On 12 November 2015, the policy document on Social Affairs and Healthcare was presented by Minster Maggie De Block to the Belgian Chamber of Representatives. This policy document clarifies various issues that are relevant for the Pharmaceutical and Associated Industries.
In line with the governmental agreement to get more involvement from the patient, several associations have become full member of the managing council of the Belgian Health Care Knowledge Centre (KCE). From 2016 on they will also be represented in the modernised Medicines Commission of the Federal Agency for Medicines and Healthcare Products (FAMHP).
Evidence based medicine and evidence based practice will be the cornerstone of the decision process setting the goals of public healthcare policy. The main goal of the Pact agreed in 2015 with the pharmaceutical industry is to ensure a long-term strategy whereby the patient gets access to the most innovative therapies. A deontological framework has been established together with the industry and at last there is a stable multi-year budegetary framework for medicine expenditures. The Pact will result by 2018 in € 60 million savings for the patient. On an annual basis € 350 million will be invested in innovation and the goverment should be able to realise € 236 millions of savings.
The patent cliff will come into operation in March 2016: at expiry of the patent and as soon as a generic alternative comes on the market, the price of the innovator product will drop by 54.35% for medicines reimbursed in category B. There will be a price cut of 60.73% for category A medicines. The patient's contribution is limited to € 5.
The patent cliff approach is expected to be an administrative simplification and offer improved transparancy. A stimulating effect on industrial innovation is also anticipated; it is in the interest of the pharmaceutical industry to have a full R&D pipeline that will compensate for the steep decline in revenues at expiry of their patents.
On 1 January 2016 a convenant comes into opeation that should promote the use of biosimilars.

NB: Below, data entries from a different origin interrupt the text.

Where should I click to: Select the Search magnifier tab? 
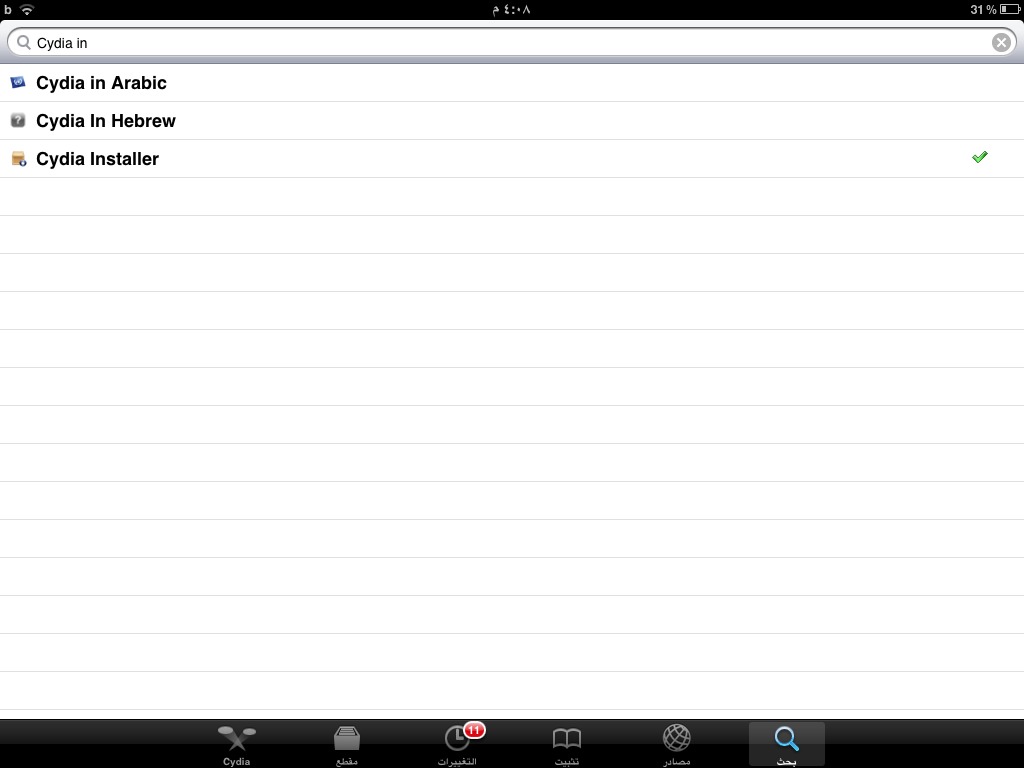(x=787, y=744)
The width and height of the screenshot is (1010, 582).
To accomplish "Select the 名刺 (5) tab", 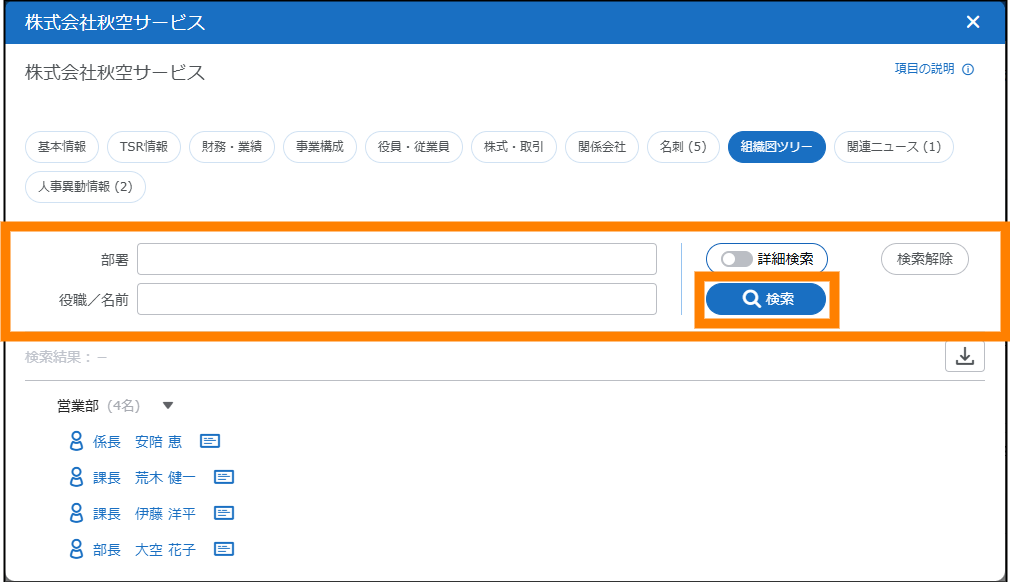I will pyautogui.click(x=683, y=147).
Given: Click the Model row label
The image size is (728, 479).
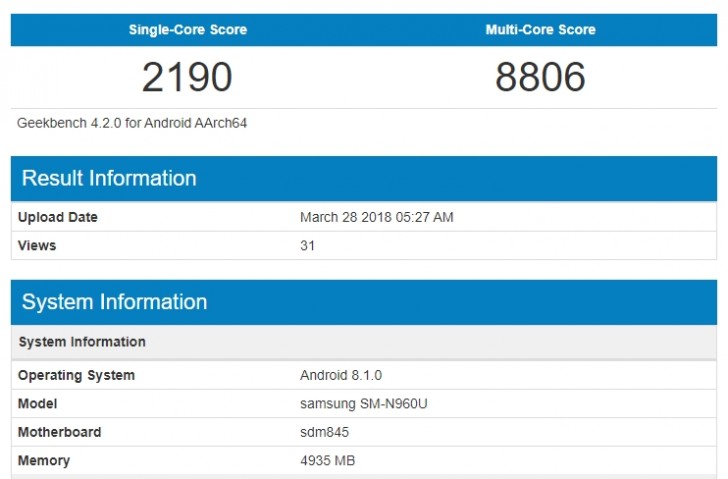Looking at the screenshot, I should [x=37, y=404].
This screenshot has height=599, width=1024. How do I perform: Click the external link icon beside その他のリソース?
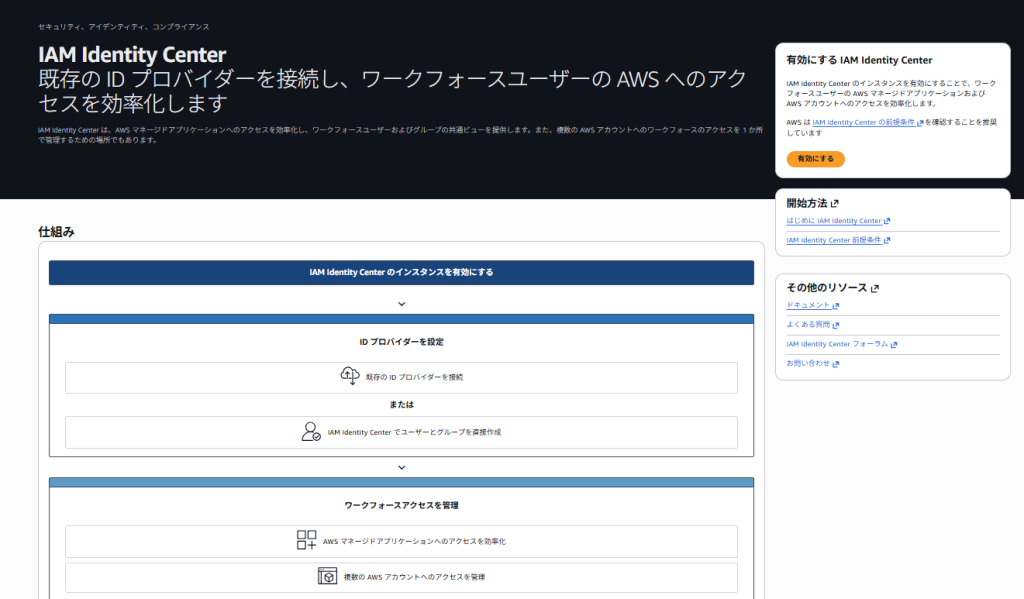pyautogui.click(x=875, y=288)
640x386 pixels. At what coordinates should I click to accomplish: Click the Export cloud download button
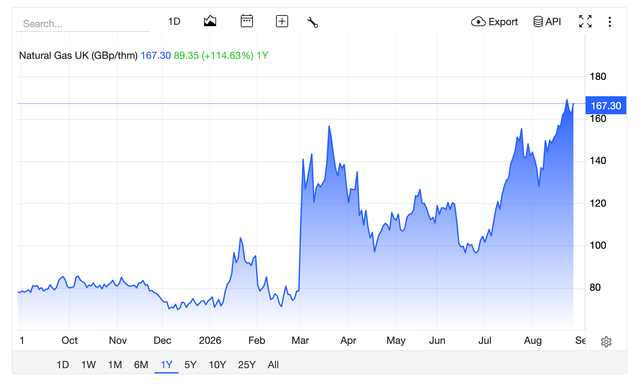pyautogui.click(x=494, y=22)
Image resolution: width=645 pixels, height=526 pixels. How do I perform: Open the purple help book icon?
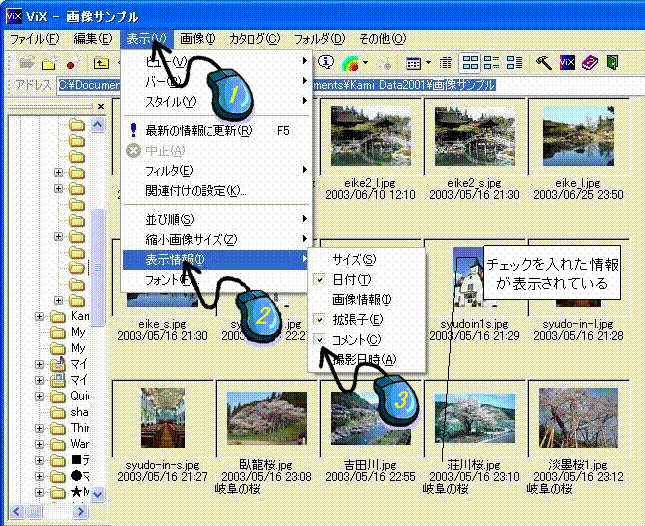click(589, 63)
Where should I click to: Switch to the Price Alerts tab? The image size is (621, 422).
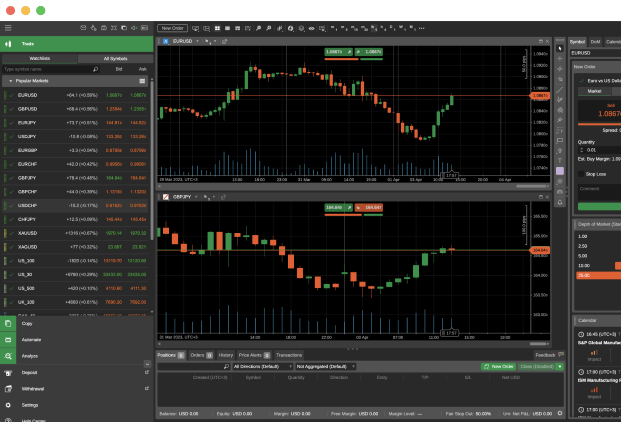click(x=251, y=355)
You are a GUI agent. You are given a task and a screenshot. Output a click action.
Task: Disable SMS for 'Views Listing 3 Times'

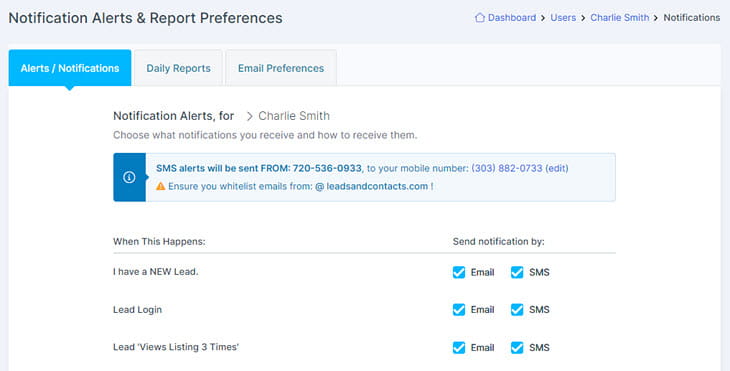[517, 348]
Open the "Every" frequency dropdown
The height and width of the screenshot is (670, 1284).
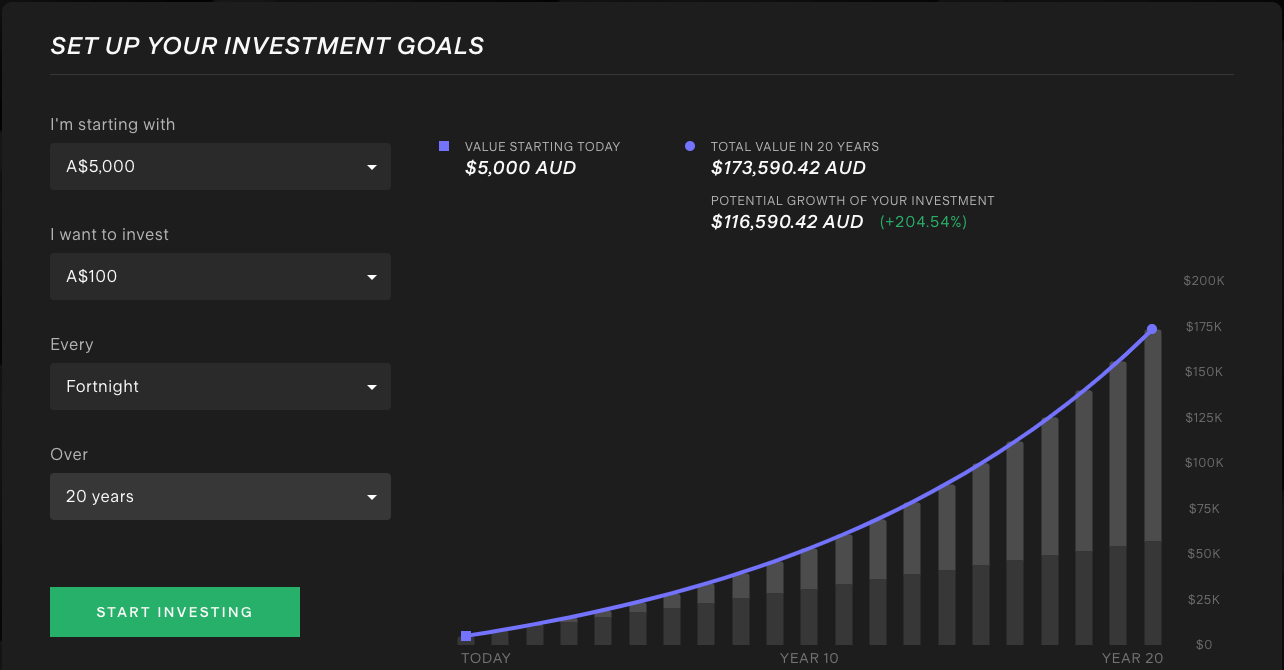pyautogui.click(x=220, y=386)
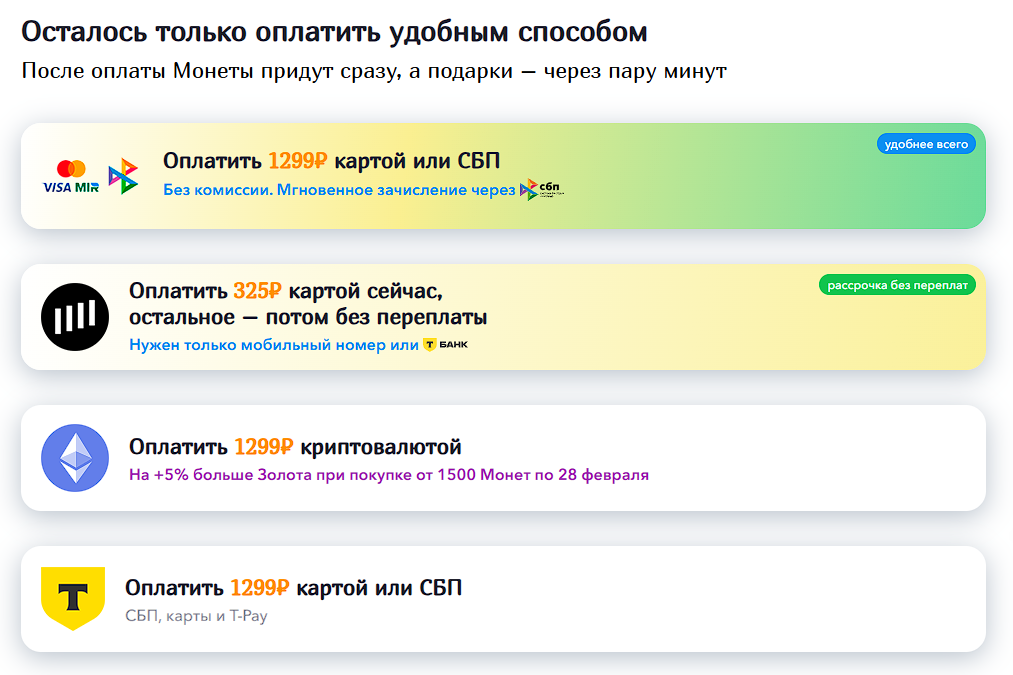This screenshot has width=1013, height=675.
Task: Click the small T-Bank logo in installment subtitle
Action: coord(445,345)
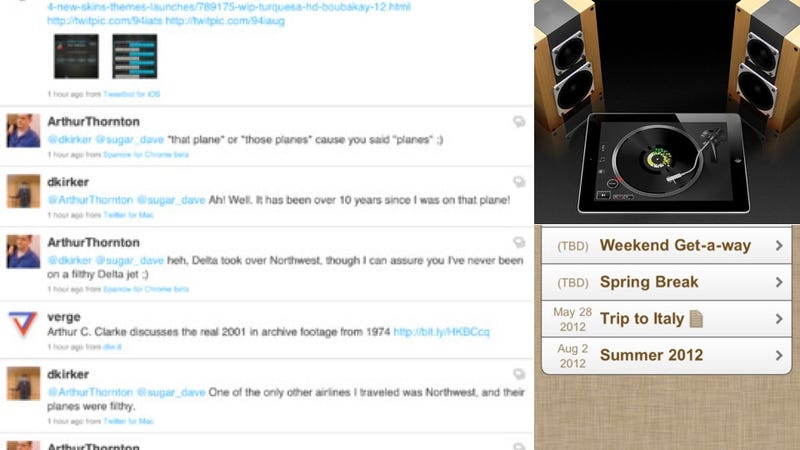
Task: Open the first twitpic.com link
Action: coord(105,21)
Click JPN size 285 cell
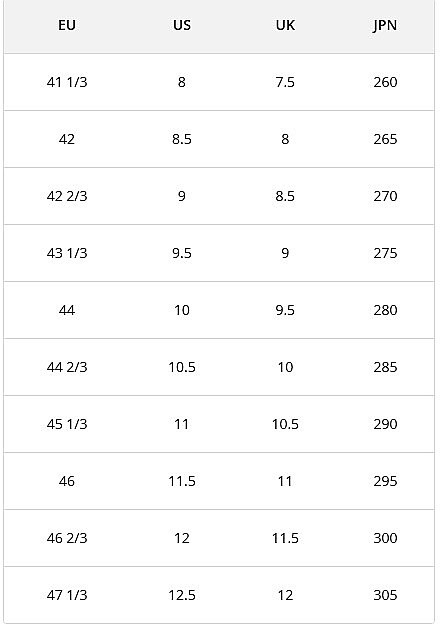 pyautogui.click(x=385, y=367)
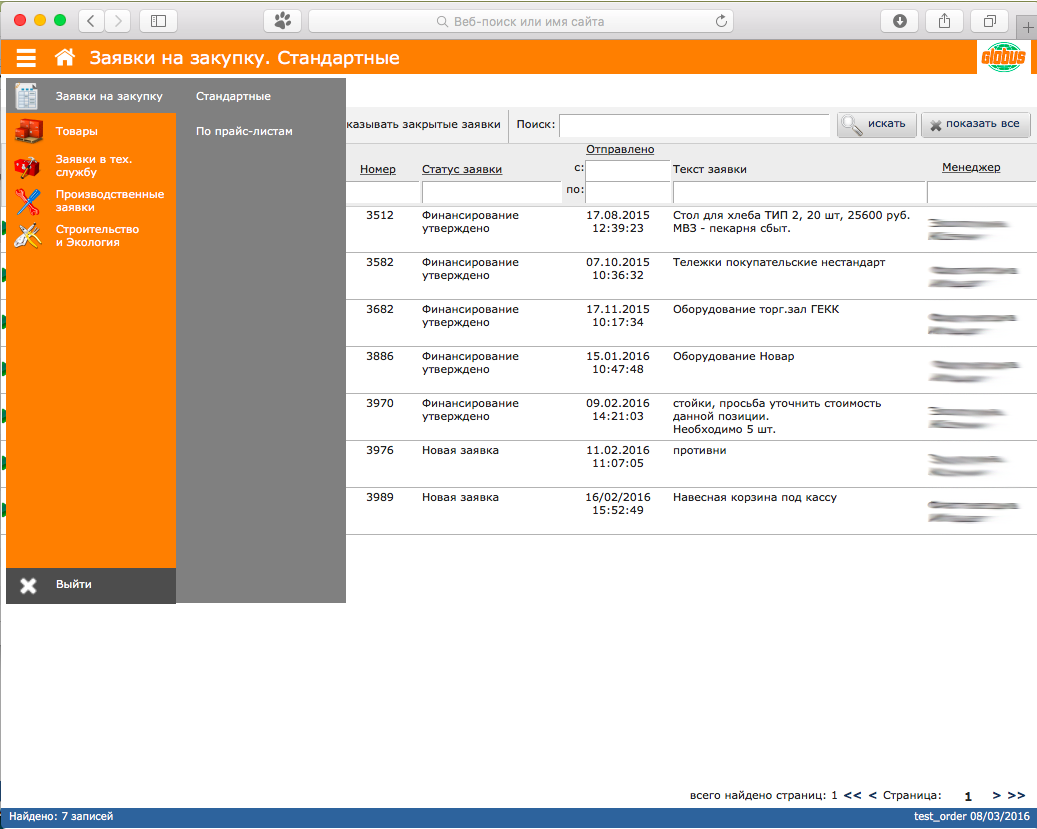Click the Выйти cross icon

(28, 586)

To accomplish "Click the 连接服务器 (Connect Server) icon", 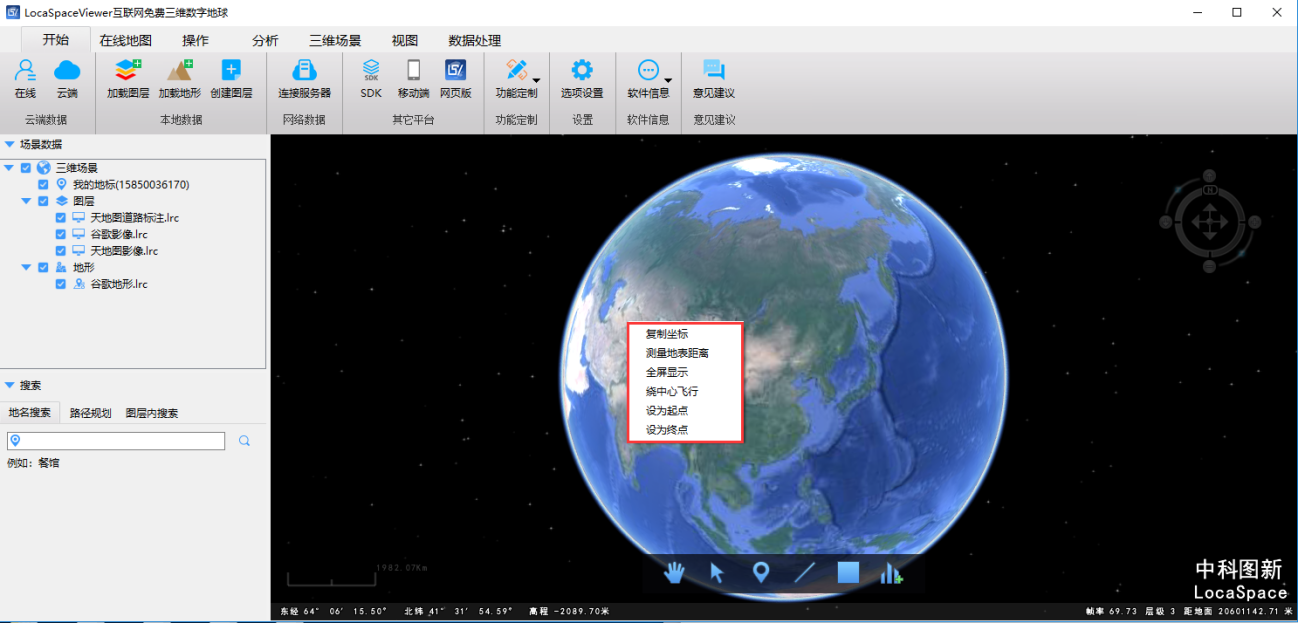I will (x=305, y=71).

The increased use of biosimilars is expected to lead to substantial savings for the Belgian healthcare budget.
Earlier access to innovative medicines will be facilitated by the "unmet medical need" procedure still to be finalised by the KCE.; under certain conditions, partial reimbursement could be possible up to 6 months before the obtention of the marketing authorisation.
Also very important is the planned revision of the royal decree describing the procedures for reimbursement applications for medicinal products. Procedures will be improved, more external experts will be involved in the decsion making process. Reimbursement for additional indications will be done according to a methodology that is expected to be innovation stimulating. The administrative handling of certain applications will be simplified. Reimbursement decisions will be published faster on the RIZIV/INAMI/NIHDI website.
Orphan medicinal products will receive special attention. The Orphan Drug Committee will be involved in individual reimbursement decisions only in those cases where simplified electronic approvals are not possible. Medicinal products which after 10 years of exclusivity still meet the conditions for their orphan status will continue to benefit from tax exemptions.
It is considered essential that Belgium also in the future will retain its prominent position as a clinical trial friendly European member state. The FAMHP is to optimise its collaboration with the various national ethics committees so that the legal timelines for evaluation of clinical trial proposals are respected.
For (implantable) medical devices, focus will be laid on auto-control by the industry.